Was bedeutet das?
Veränderte Pfoten zeigen sich durch Schwellung, Rötung, Verfärbung, Geschwüre, veränderte Krallen oder eine auffällige Temperatur. Eine entzündliche Schwellung der Ballen wird als Pododermatitis bezeichnet und kann durch Infektionen oder Autoimmunprozesse entstehen. Häufig sind auch Verletzungen, eingetretene Fremdkörper oder entzündete Zehenzwischenräume. Besonders ernst sind plötzlich kalte, schmerzhafte und blasse Hinterpfoten, die auf eine Durchblutungsstörung durch ein verschlepptes Blutgerinnsel hindeuten können, häufig in Verbindung mit einer Herzerkrankung.
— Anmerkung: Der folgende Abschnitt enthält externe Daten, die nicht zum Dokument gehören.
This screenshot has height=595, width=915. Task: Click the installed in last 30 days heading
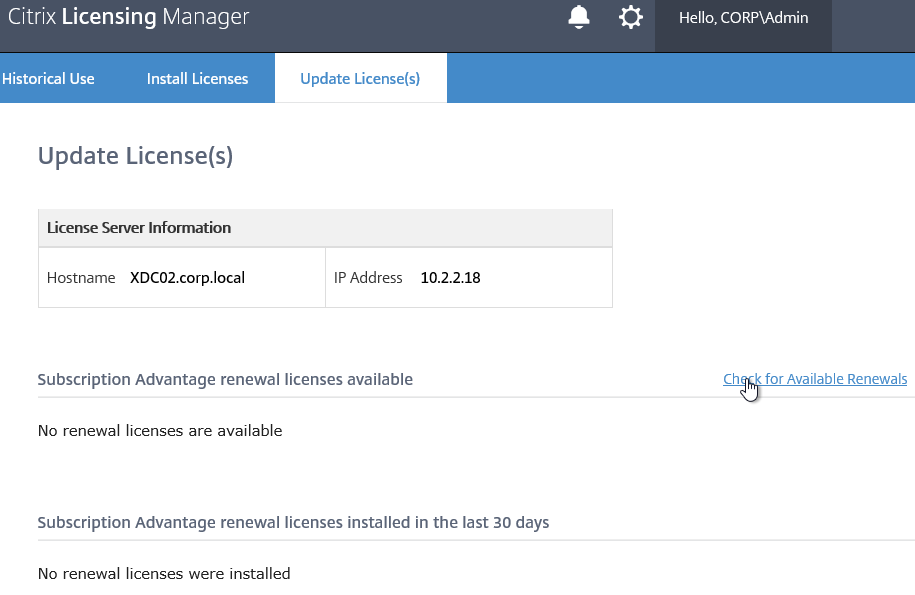294,523
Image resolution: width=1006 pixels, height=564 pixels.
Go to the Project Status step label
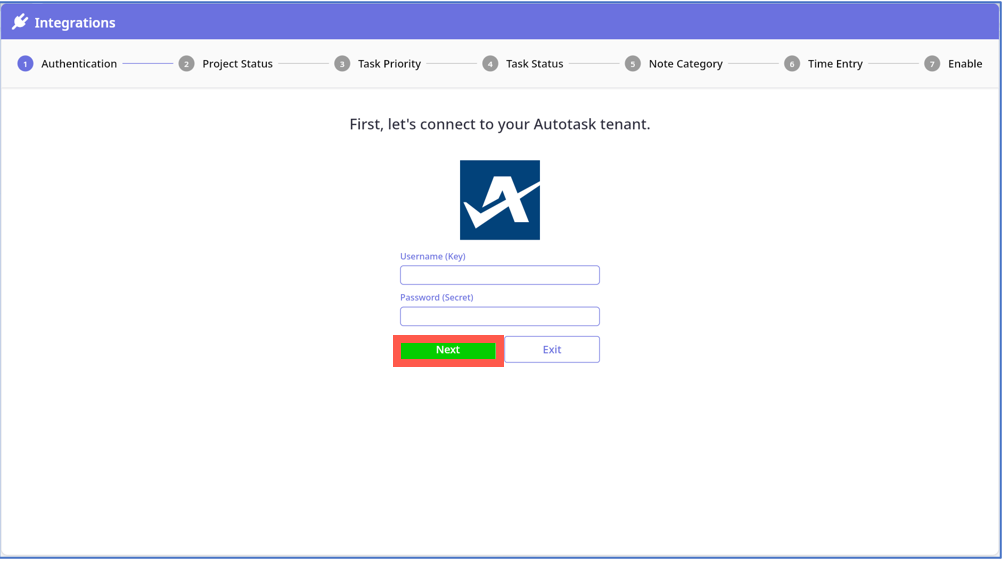tap(237, 64)
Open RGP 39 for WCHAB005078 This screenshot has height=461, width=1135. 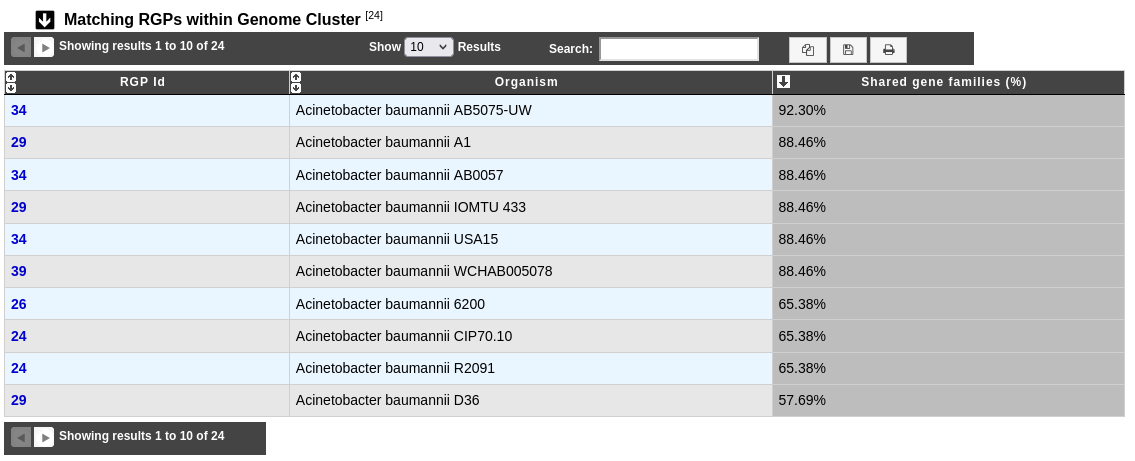(x=19, y=271)
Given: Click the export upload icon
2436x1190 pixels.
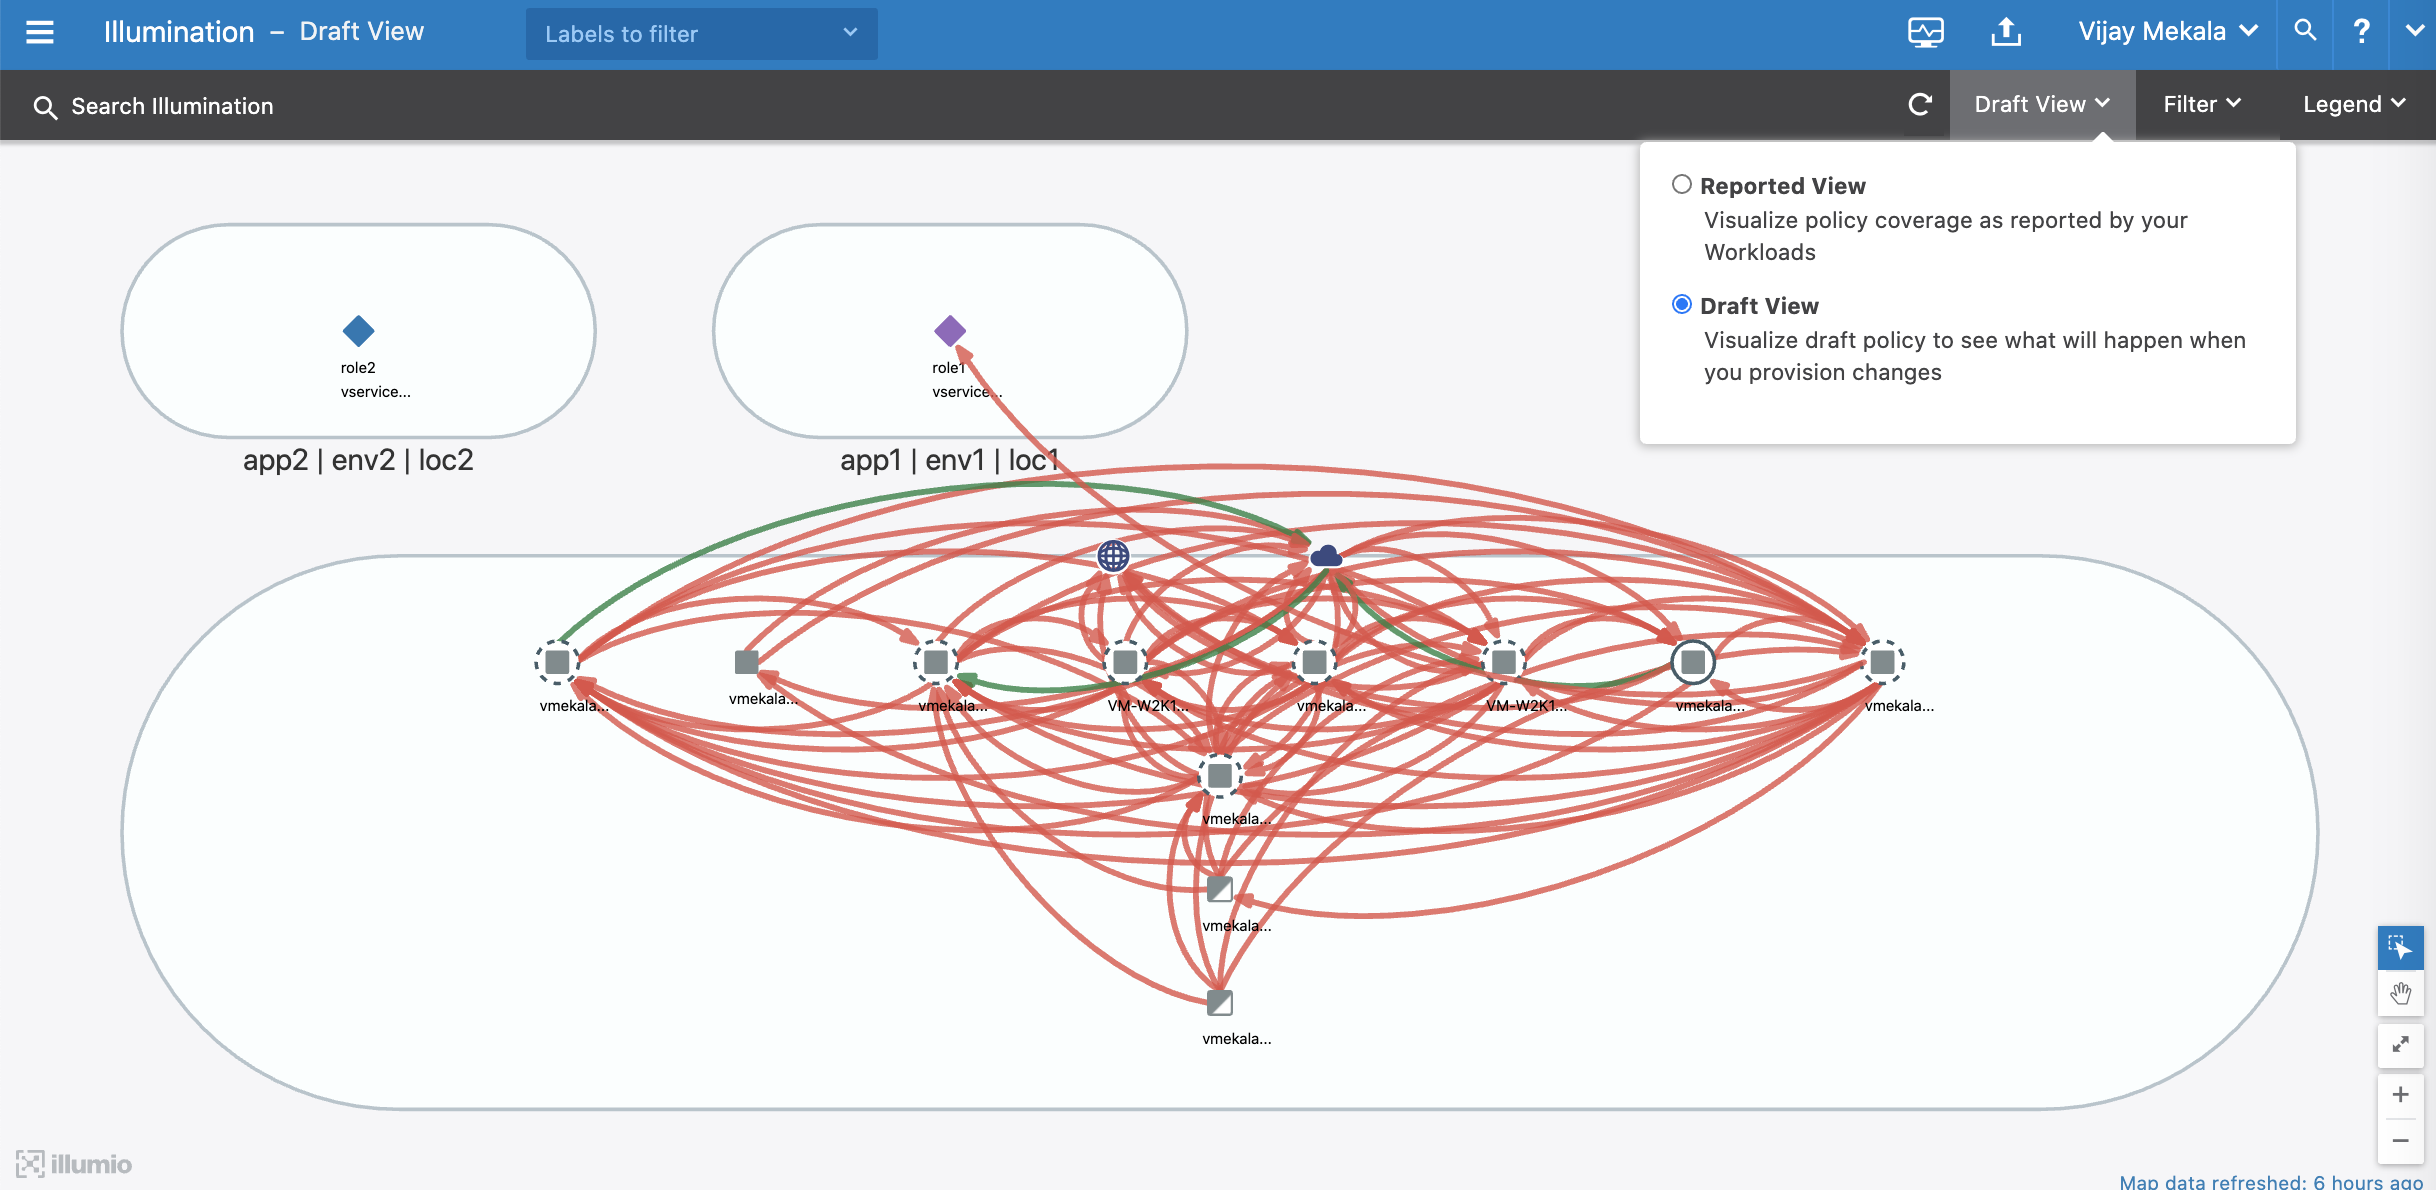Looking at the screenshot, I should [x=2005, y=32].
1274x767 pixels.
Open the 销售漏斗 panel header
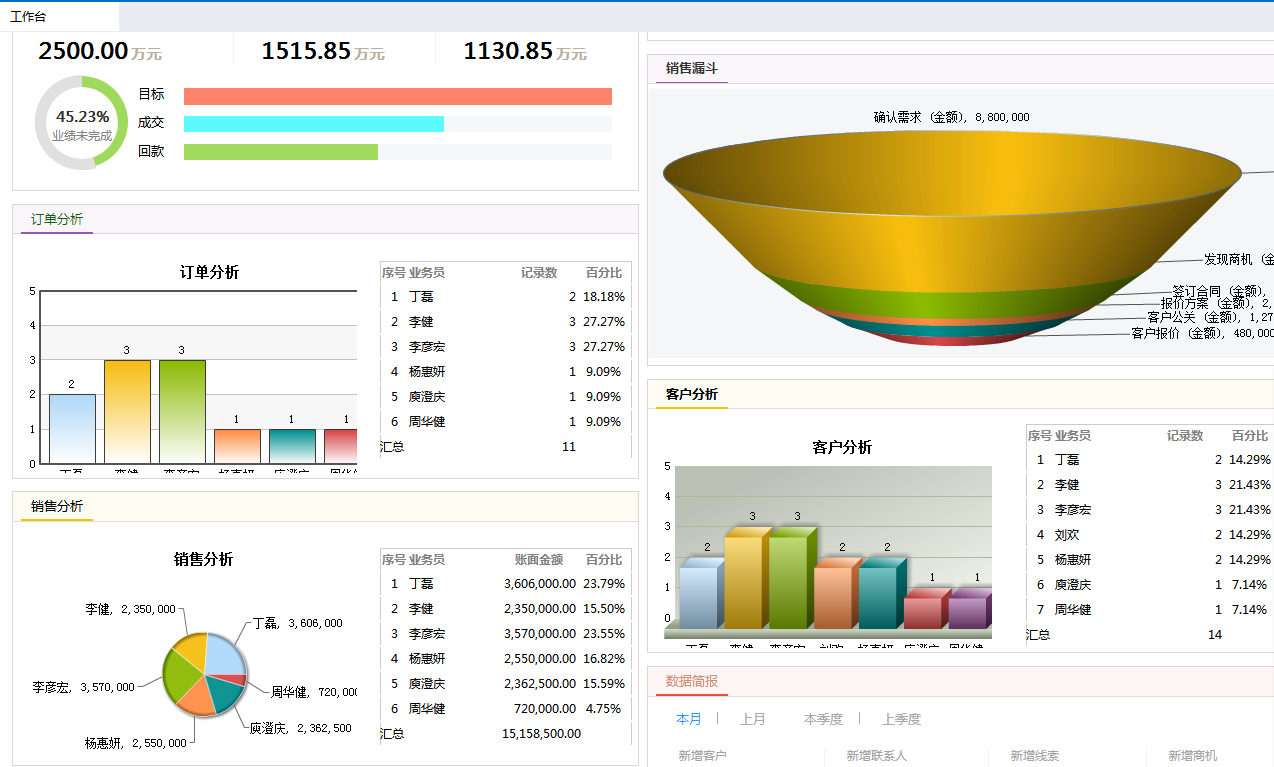[x=690, y=69]
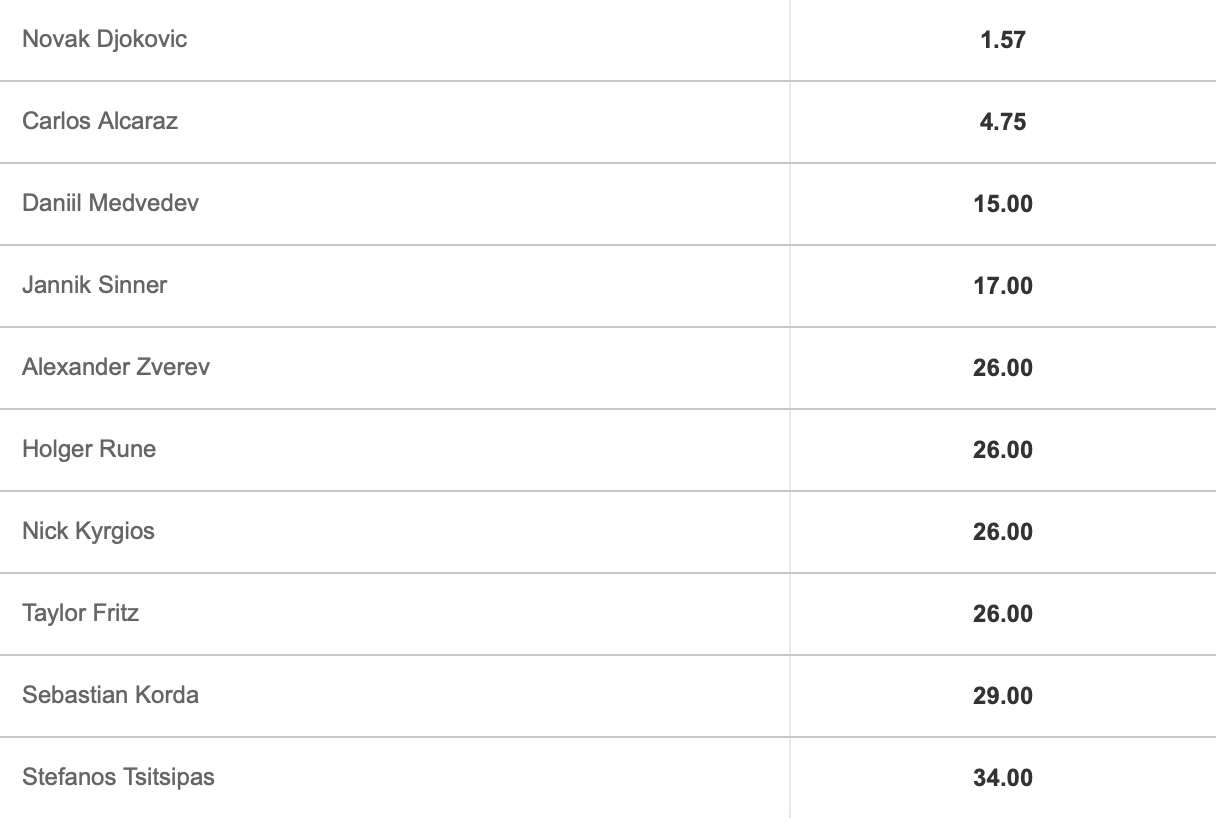The image size is (1216, 818).
Task: Open the Sebastian Korda entry
Action: coord(110,696)
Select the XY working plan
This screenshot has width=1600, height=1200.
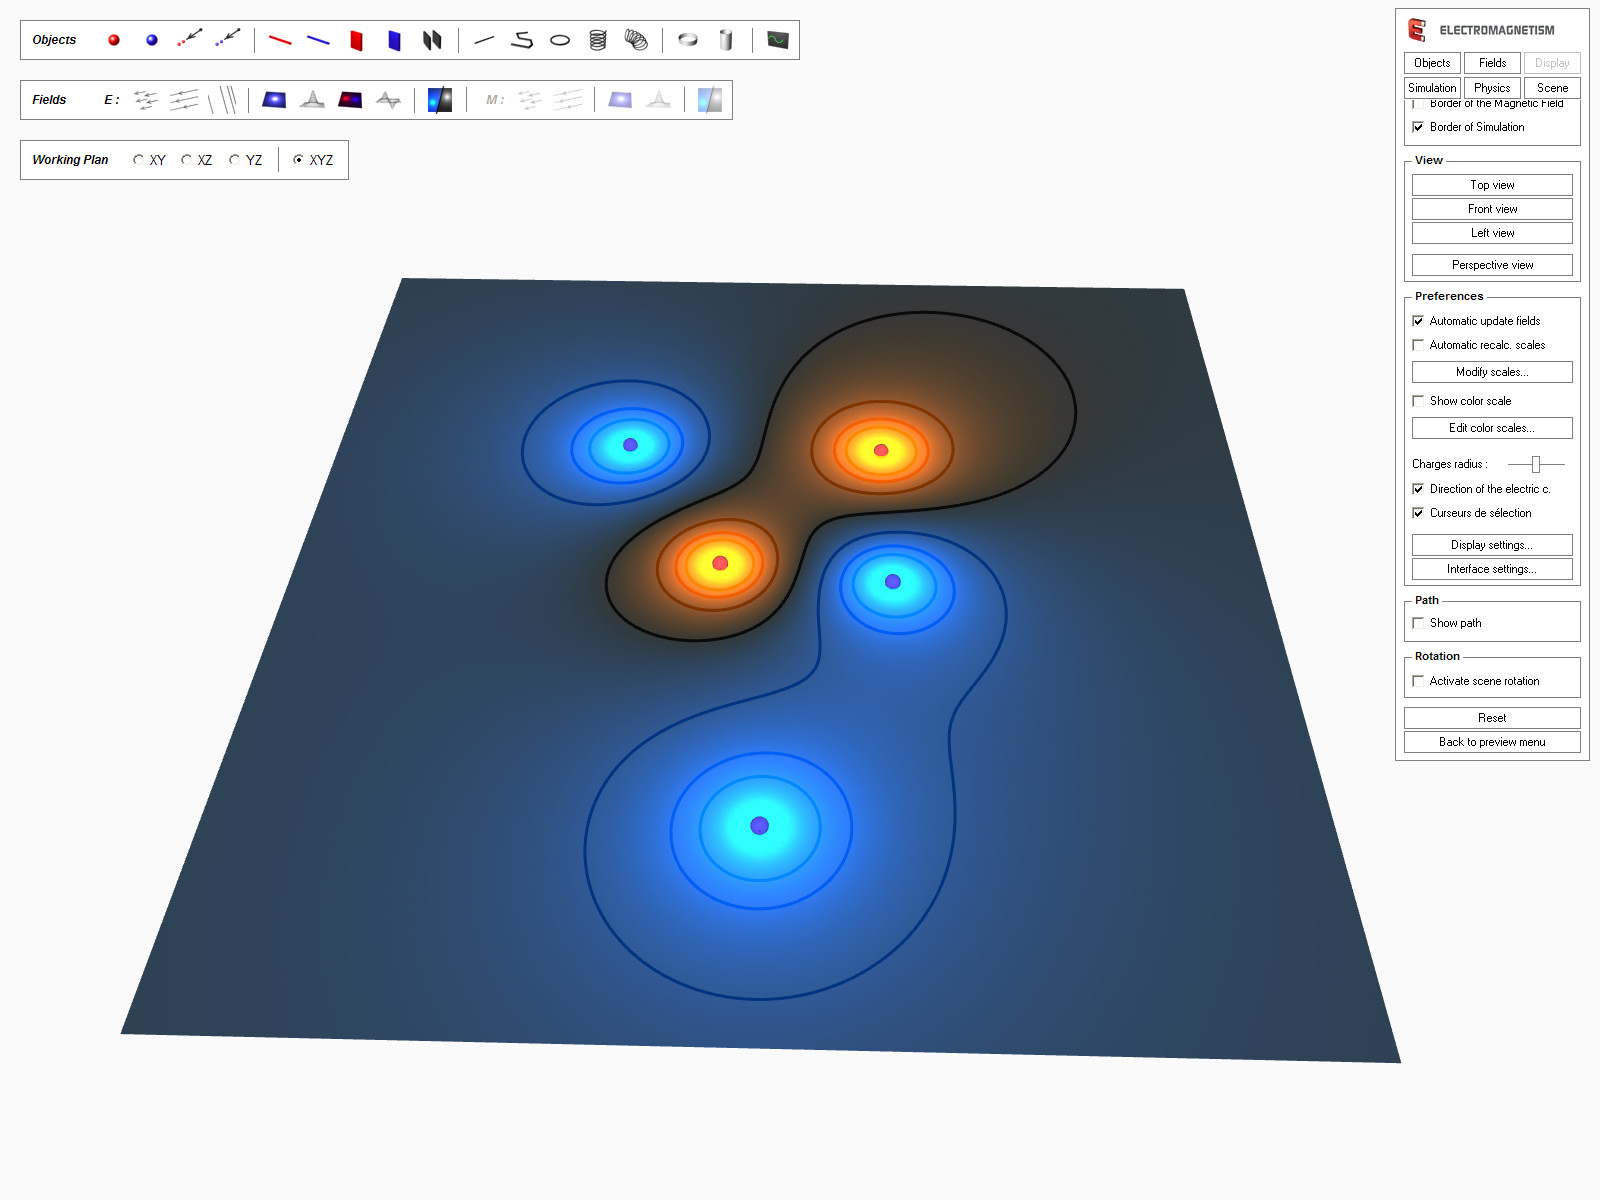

Weil die Ursachen von harmlosen Verletzungen bis zu lebensbedrohlichen Gefäßverschlüssen reichen, ist es wichtig, Aussehen, Wärme und Schmerzhaftigkeit der Pfoten sowie das Laufverhalten genau zu beobachten und Auffälligkeiten ernst zu nehmen.
Worauf Sie achten sollten
Untersuchen Sie Ballen, Zehen und Krallen vorsichtig.
- Schwellung, Rötung oder Wunden
- Temperatur der Pfoten (kalt oder heiß)
- Schmerz beim Berühren
- Lahmheit oder Lecken der Pfote
Veränderte Pfoten bei der Katze: Wann muss ich zum Tierarzt?
Ein kurzes Lecken oder eine kleine, oberflächliche Schürfung ohne weitere Anzeichen können Sie beobachten. Tierärztlich untersucht werden sollten Pfoten, die geschwollen, gerötet, verletzt, wund oder heiß sind, wenn Ihre Katze lahmt, die Pfote schont oder anhaltend leckt. Auch veränderte Ballen oder Geschwüre gehören abgeklärt. Ein sofortiger Notfall liegt vor, wenn eine oder beide Hinterpfoten plötzlich kalt, schmerzhaft und blass sind und Ihre Katze die Hinterhand nicht mehr belasten kann. Das kann auf einen akuten Gefäßverschluss hindeuten und ist hochgradig schmerzhaft und lebensbedrohlich. Ebenso dringend ist eine stark geschwollene, heiße Pfote mit deutlichem Schmerz. Bringen Sie Ihre Katze in diesen Fällen ohne Verzögerung in eine Tierklinik.